• READING PASSAGE:
'''
Come next year, U.S. Cyclocross Nationals will be in the books by the time amateur cyclocrossers hit the holiday party scene. This year though, January Nationals are taking one last lap. This means one more year of training through the holidays for the country’s cyclocrossers hoping to hit the Stars-and-Stripes jackpot in Reno.
Although our Cyclocross Magazine team will likely never come close to a Nationals podium, we still had some questions about how to prepare for a target event that takes place a month after most riders are done racing in their local scenes. Throw in the holiday parties and the potential for illness and there are a lot of outside factors to manage.
We reached out to some coaches to ask them for their advice on training through the holidays (or holidaze, as one of them called it) to be ready for Nationals. They offered advice on dealing with illness, being ready for the conditions and more. Not going to Nationals this year? They still have some great advice for training to ride in gnarly conditions, managing the excess of holiday parties and starting well in big, unfamiliar fields.
Our experts for this Ask the Coaches are Pennsylvania’s Chris Mayhew of JBV Coaching, who needs no introduction, North Carolina’s Brandon Davis of Wattage Cottage Coaching, who has also contributed to our Ask the Mechanics columns, and Kenneth Lundgren of Elite Endurance Coaching in New Jersey.
They offer a lot of knowledge, and sometimes some differing thoughts, so read on for more on how to peak for the last January Nationals and for tidbits you can use to target big events next season.
Ask the Coaches: Nationals Prep and Late-Season Training
Cyclocross Nationals are known for having conditions ranging from dry to mud to snow. How do you advise clients practice riding mud and snow and other conditions they might not have locally?
Chris Mayhew: If it’s not raining, you’re not training. Any day the weather is sloppy, go work on cornering and handling. Worry about your fitness workouts somewhere else during the week. The same would apply for snow and ice. On days you’re blessed with bad conditions, go ride in the slop. If you live in southern Georgia or somewhere similar, then do the best you can and don’t worry too much about the specificity of the conditions you have to ride in. You can still hit singletrack and gravel and learn a lot.
'''
According to the cyclocross article, in what city are this year's January Nationals taking place? The listing is separate material and has no connection to the article.

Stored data
'''
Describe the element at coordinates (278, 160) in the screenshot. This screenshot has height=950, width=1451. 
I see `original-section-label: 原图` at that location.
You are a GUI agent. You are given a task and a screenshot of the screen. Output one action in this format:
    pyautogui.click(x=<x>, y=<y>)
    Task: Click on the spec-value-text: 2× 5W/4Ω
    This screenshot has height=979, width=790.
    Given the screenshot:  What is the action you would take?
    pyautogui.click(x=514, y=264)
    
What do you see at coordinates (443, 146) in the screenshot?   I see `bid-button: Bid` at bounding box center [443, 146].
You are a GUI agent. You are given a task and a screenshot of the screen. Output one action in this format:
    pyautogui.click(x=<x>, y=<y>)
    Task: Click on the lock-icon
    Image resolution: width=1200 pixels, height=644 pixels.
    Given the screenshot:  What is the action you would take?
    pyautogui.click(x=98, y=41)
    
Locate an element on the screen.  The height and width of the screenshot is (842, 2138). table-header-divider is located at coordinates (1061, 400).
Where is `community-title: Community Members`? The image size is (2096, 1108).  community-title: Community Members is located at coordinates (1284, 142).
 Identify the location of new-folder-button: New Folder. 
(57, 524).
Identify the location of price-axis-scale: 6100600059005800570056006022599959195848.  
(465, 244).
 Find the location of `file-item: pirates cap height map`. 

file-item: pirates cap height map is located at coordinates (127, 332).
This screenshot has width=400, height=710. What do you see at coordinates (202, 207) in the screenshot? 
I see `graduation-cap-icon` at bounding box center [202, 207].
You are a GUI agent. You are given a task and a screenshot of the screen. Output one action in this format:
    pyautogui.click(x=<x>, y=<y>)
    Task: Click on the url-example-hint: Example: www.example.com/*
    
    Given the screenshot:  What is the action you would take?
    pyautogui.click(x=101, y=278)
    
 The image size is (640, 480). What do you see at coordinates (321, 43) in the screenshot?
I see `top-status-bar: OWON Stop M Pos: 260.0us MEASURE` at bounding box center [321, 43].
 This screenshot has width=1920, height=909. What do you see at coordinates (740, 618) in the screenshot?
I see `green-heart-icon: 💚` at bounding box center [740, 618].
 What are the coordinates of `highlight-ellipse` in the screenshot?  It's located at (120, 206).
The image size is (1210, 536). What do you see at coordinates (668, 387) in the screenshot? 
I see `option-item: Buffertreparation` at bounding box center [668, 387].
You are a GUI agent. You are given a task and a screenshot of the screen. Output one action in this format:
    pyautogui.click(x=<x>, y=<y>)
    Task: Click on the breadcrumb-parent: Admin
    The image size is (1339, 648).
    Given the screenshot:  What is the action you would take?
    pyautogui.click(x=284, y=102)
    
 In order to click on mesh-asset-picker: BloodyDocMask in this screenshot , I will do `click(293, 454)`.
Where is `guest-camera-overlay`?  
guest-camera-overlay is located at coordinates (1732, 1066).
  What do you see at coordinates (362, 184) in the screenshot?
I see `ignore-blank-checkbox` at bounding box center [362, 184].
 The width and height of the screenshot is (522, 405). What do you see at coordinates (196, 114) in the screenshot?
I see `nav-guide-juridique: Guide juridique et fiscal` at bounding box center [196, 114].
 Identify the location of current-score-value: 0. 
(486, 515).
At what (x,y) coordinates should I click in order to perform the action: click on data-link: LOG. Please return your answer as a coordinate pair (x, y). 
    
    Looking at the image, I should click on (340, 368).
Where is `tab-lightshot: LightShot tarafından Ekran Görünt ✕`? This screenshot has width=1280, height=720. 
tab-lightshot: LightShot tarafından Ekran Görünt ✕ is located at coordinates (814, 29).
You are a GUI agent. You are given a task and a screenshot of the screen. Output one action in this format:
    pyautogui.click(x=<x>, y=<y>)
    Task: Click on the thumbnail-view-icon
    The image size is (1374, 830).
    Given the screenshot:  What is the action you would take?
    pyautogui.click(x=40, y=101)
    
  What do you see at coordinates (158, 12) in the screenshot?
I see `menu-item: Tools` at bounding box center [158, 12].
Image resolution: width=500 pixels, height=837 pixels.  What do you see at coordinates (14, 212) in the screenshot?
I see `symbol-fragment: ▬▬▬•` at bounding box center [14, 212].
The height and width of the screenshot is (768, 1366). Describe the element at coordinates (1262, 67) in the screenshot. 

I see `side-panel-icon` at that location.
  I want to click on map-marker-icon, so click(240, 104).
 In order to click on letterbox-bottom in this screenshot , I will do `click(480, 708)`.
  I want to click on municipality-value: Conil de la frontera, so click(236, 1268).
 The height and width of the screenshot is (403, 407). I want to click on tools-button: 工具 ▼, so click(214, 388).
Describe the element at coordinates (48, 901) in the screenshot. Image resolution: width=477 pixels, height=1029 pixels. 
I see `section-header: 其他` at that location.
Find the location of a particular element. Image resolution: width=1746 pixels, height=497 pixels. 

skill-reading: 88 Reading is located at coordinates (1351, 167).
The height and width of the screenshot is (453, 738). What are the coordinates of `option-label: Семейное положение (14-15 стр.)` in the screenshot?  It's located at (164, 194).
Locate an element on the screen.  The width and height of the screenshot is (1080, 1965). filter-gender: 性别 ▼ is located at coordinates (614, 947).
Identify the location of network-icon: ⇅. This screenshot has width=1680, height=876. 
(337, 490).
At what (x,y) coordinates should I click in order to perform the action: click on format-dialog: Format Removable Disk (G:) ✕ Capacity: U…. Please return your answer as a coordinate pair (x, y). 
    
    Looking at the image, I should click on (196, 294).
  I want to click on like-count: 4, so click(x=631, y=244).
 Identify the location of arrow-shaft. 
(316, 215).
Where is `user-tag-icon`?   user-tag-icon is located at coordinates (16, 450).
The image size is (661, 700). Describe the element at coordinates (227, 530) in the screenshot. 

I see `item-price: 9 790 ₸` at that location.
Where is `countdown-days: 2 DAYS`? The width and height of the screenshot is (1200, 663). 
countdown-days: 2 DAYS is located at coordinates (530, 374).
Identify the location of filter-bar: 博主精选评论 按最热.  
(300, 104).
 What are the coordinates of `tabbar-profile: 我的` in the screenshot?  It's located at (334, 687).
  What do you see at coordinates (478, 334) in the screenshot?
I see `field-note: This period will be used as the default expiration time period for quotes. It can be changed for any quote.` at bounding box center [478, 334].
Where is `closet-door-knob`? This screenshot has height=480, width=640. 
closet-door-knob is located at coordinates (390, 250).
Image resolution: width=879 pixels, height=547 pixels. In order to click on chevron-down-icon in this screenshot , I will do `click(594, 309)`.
'''
• RESPONSE TO THIS EXERCISE:
Reno